つれづれなぐさむもの。碁、双六、物語。三つ四つのちごの、ものをかしういふ。まだいとちひさきちごの、物語し、たかへなどいふわざしたる。くだもの。男などのうちさるがひ、ものよくいふがきたるを、物忌なれど入れつかし。
國分功一郎氏が暇について本を書いていたけれども、暇は人生に於いて巨大であり、処理を間違えると大変なことになるというのは周知の事実だ。ファシズムの原因とはいわんけど……
上の「たかへ」が何なのかはよく分からないらしいけれども、子どもの物語というのは嘘や間違いを自ら求めるみたいなところがあり、小学校の先生たちはそれを忘れがちになる。でそれを抑圧すると「暇」が発生する。とはいえ、子どももちゃんとそういう環境にも適応して、何の面白さもなさそうな「遊び」も面白いと思うようになる。ゲームや酒飲みはそういう類いだとわたくしは思うのだ。たぶん、多くの人にとっての旅行もそういうものである。間違いや嘘を求める背徳的なものにそれらがなりがちなのはそういうことだ。
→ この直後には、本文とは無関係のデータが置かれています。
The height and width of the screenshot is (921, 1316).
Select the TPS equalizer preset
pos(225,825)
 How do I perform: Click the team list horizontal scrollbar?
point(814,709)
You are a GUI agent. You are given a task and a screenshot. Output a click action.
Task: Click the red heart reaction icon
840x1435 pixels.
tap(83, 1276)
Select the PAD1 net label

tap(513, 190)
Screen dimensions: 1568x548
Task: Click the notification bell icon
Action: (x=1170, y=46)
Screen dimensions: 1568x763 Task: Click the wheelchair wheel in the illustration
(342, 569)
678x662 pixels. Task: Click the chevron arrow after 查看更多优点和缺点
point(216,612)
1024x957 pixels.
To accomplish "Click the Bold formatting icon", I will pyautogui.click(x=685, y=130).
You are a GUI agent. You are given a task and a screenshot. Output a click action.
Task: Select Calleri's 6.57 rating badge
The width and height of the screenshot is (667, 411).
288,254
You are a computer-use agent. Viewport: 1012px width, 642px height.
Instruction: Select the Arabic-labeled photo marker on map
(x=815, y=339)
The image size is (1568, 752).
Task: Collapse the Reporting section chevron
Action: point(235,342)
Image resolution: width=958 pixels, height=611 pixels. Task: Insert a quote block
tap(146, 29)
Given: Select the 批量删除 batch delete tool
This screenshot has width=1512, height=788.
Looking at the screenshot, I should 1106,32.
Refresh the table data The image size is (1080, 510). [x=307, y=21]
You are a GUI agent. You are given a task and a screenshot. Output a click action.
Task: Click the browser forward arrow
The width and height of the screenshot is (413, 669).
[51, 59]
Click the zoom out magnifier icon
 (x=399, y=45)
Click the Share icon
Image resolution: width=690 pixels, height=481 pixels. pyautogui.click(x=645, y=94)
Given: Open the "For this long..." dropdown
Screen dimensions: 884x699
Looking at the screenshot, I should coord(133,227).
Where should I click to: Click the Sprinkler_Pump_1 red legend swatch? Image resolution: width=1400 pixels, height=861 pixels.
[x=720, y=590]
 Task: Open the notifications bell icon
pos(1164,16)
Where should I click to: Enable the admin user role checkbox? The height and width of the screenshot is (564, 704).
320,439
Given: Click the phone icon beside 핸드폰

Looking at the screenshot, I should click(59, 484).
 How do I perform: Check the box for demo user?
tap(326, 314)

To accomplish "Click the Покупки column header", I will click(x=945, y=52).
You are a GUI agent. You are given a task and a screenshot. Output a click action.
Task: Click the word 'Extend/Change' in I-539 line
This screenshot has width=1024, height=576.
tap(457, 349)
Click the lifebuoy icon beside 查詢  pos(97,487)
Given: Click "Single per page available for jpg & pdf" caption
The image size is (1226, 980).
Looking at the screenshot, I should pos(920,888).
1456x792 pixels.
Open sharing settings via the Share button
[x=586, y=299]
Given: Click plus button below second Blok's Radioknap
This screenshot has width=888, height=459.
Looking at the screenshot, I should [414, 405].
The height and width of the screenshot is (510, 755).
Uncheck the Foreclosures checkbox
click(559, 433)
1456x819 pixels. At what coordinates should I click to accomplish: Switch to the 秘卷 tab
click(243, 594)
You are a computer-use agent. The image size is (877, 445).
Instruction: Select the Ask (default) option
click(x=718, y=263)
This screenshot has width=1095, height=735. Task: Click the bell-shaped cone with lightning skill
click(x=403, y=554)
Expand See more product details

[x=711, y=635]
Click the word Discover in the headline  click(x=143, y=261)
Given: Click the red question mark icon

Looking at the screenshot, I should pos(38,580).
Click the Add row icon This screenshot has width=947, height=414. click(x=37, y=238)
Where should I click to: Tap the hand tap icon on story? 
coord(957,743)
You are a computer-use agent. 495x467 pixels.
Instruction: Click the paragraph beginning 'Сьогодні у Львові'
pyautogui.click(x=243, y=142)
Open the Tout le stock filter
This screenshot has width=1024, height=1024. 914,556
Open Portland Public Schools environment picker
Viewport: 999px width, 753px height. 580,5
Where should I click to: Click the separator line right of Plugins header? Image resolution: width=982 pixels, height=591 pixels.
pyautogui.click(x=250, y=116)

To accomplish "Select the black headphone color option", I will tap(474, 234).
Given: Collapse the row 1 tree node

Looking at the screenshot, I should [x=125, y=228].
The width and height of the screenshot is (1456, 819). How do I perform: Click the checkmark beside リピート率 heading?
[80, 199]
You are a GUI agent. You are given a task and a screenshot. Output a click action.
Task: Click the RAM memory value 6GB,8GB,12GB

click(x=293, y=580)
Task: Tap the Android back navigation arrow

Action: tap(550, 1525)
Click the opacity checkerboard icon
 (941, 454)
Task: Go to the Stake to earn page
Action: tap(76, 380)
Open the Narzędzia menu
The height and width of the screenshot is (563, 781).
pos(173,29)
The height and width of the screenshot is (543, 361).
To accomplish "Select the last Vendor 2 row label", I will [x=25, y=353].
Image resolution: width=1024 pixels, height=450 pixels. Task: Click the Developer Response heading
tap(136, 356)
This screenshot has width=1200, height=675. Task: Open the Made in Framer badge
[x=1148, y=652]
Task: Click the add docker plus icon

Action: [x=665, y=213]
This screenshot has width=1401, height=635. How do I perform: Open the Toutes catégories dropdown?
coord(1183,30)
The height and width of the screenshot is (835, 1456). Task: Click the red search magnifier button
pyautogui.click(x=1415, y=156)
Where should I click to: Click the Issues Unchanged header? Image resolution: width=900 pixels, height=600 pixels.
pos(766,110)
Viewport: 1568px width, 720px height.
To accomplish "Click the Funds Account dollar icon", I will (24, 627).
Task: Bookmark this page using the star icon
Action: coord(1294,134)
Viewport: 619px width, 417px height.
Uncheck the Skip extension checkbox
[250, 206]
清少納言の「くだもの」というせりふは、とても絶妙な合いの手である。いわば暇に任せて「にっほんすげえー」とか「はいるヒットラー」という怒号をする人々を尻目に、「くだもの」と合いの手を入れると言えばよいであろうか。
もぅりの
もぅりの木のかげで、
みゝながうさぎのくだものや。
つぶのそろつた
さくらんぼ、
まつかであまい
大西瓜。
やすうり
なげうり
大べんきやう。
かわいいぼつちやんは
じてんしやで、
きれいなおぢやうさんは
かごもつて、
さあ さあ
いらつしやい、
おほやすうり。
めかたはたつぷり
まちがひなし、
どこのみせより
おほやすうり。
――村山壽子「うさぎのくだものや」
村山壽子の童話は屡々アニメーションのような加速があるが、うさぎと果物を組み合わせている点でエンジンを二つ付けているようなものだ。こうなると暇ではなく忙しい。マスクを買いに突入する人民にそんな心が混ざってないとはいえない。こういう場合に必要なのは、科学である。